Do not go overboard on the serving size when it comes to fruits. Avoid processed fruits in the form of tinned fruits and fruit juices as they are loaded with sugar.
Vegetables are great for you as they provide fibre and contain very little fat or salt. You can make vegetables extra tasty by roasting them with a sprinkle of vegetable oil and adding some lime and salt for extra taste. Opt for steamed or tawa fried vegetables instead of deep fried ones.
Load up on spinach, tomatoes, green beans, cucumbers, broccoli, cauliflower, and sweet potato. They are packed with nutrients and low in carbohydrates.
Say no to fried and breaded vegetables that will add extra calories, carbs, and fat to your diet.
When it comes to protein, you can choose from a variety of plant and animal sources. Trim visible fat from meat and poultry and use a low-fat cooking method, such as roasting and boiling.
Opt for skinless chicken, fish, rajma, moong, soya beans, and lean cut meats instead of red meats. Try to include some plant-based protein sources such as beans, nuts, or tofu. These will provide you with fibre and nutrients that animal-based proteins lack.
Avoid eating fatty cuts of meat and processed or frozen meat.
Milk and milk products are a tricky subject for diabetics, as they are loaded with extra calories and saturated fats that raise LDL or bad cholesterol levels.
Go for unflavoured, low-fat dahi, milk and paneer. This will give you protein, calcium, vitamins, and minerals with every serving.
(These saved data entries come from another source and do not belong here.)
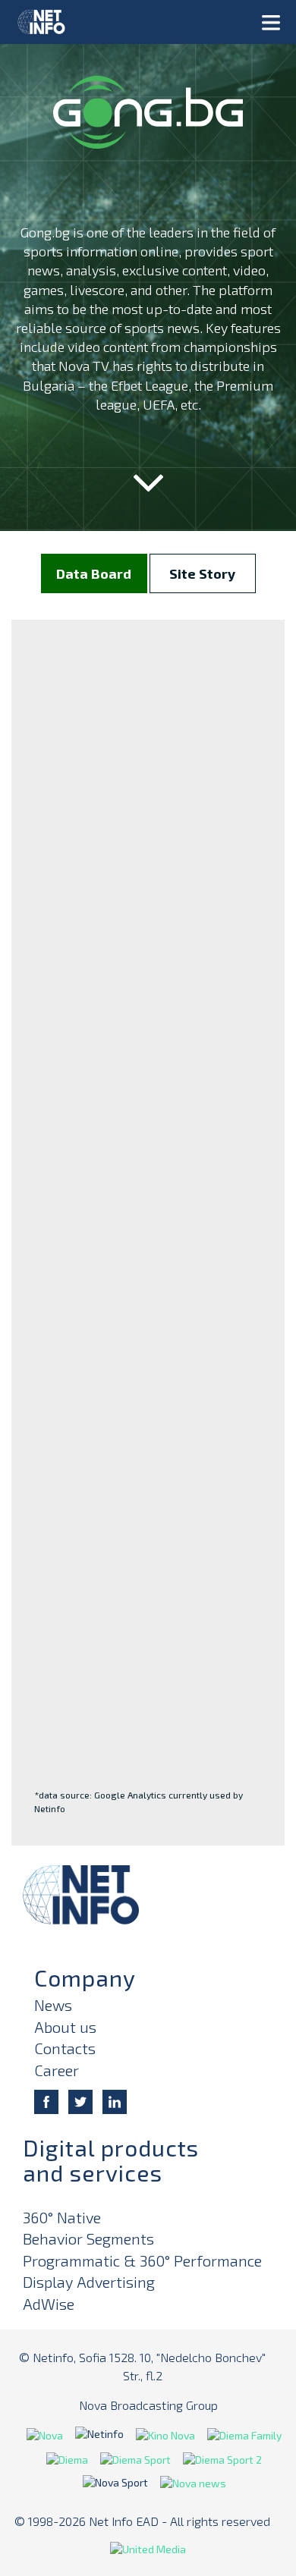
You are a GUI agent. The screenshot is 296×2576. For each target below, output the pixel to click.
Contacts (65, 2048)
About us (65, 2027)
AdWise (48, 2304)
Say no to full-fat dairy products. Remember, diabetes increases your risk of heart disease, and the extra fat is just going to contribute to plaque buildup.
Fats And Oils
Cutting out fats and oils is important when you have diabetes. But this doesn't mean you avoid them altogether.
Opt for natural vegetable fats and oils such as sesame seed oil, olive oil, and mustard oil. Tuna fish and mackerel are good sources of omega-3 fatty acids which promote heart health.
Stay away from saturated and partially hydrogenated fats that come from animal products and plant oils.
Diabetes is a serious medical condition and controlling sugar levels with a proper diet is an important part of managing it. Always follow your physician's or registered dietitian's dietary recommendations and consult with them if you are unsure about what's good or bad for you.